Stored records:

[Start of Attachment]

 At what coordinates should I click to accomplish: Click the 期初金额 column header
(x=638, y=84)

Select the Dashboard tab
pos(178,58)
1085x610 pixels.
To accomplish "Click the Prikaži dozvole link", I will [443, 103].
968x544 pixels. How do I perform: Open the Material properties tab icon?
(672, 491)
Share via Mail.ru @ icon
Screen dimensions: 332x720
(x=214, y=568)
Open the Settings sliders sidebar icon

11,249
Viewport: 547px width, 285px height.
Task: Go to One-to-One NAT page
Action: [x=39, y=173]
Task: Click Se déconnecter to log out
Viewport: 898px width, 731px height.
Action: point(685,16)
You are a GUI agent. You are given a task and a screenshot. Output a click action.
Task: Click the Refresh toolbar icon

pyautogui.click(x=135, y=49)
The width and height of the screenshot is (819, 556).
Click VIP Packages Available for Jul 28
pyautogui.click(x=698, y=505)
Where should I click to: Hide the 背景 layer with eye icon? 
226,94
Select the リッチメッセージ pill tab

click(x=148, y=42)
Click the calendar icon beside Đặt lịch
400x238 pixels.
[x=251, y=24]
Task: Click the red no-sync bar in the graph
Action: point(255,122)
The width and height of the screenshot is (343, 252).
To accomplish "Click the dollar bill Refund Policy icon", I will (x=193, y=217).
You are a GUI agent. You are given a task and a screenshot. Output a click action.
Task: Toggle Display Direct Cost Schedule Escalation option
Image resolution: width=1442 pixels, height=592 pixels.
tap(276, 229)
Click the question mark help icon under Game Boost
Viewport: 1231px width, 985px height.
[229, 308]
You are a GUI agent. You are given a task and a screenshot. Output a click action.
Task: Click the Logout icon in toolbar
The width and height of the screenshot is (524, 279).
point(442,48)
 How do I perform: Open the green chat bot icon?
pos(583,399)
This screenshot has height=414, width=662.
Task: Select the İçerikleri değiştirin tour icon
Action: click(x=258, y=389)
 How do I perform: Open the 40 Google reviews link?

[End of Attachment]

What you should do :: Having read the records, return each one exactly.

Task answer ::
 At what coordinates should I click to accomplish: Click the 期初金额 column header
(x=638, y=84)

Select the Dashboard tab
pos(178,58)
1085x610 pixels.
To accomplish "Click the Prikaži dozvole link", I will [443, 103].
968x544 pixels. How do I perform: Open the Material properties tab icon?
(672, 491)
Share via Mail.ru @ icon
Screen dimensions: 332x720
(x=214, y=568)
Open the Settings sliders sidebar icon

11,249
Viewport: 547px width, 285px height.
Task: Go to One-to-One NAT page
Action: [x=39, y=173]
Task: Click Se déconnecter to log out
Viewport: 898px width, 731px height.
Action: point(685,16)
You are a GUI agent. You are given a task and a screenshot. Output a click action.
Task: Click the Refresh toolbar icon

pyautogui.click(x=135, y=49)
The width and height of the screenshot is (819, 556).
Click VIP Packages Available for Jul 28
pyautogui.click(x=698, y=505)
Where should I click to: Hide the 背景 layer with eye icon? 
226,94
Select the リッチメッセージ pill tab

click(x=148, y=42)
Click the calendar icon beside Đặt lịch
400x238 pixels.
[x=251, y=24]
Task: Click the red no-sync bar in the graph
Action: point(255,122)
The width and height of the screenshot is (343, 252).
To accomplish "Click the dollar bill Refund Policy icon", I will (x=193, y=217).
You are a GUI agent. You are given a task and a screenshot. Output a click action.
Task: Toggle Display Direct Cost Schedule Escalation option
Image resolution: width=1442 pixels, height=592 pixels.
tap(276, 229)
Click the question mark help icon under Game Boost
Viewport: 1231px width, 985px height.
[229, 308]
You are a GUI agent. You are given a task and a screenshot. Output a click action.
Task: Click the Logout icon in toolbar
The width and height of the screenshot is (524, 279).
point(442,48)
 How do I perform: Open the green chat bot icon?
pos(583,399)
This screenshot has height=414, width=662.
Task: Select the İçerikleri değiştirin tour icon
Action: click(x=258, y=389)
 How do I perform: Open the 40 Google reviews link?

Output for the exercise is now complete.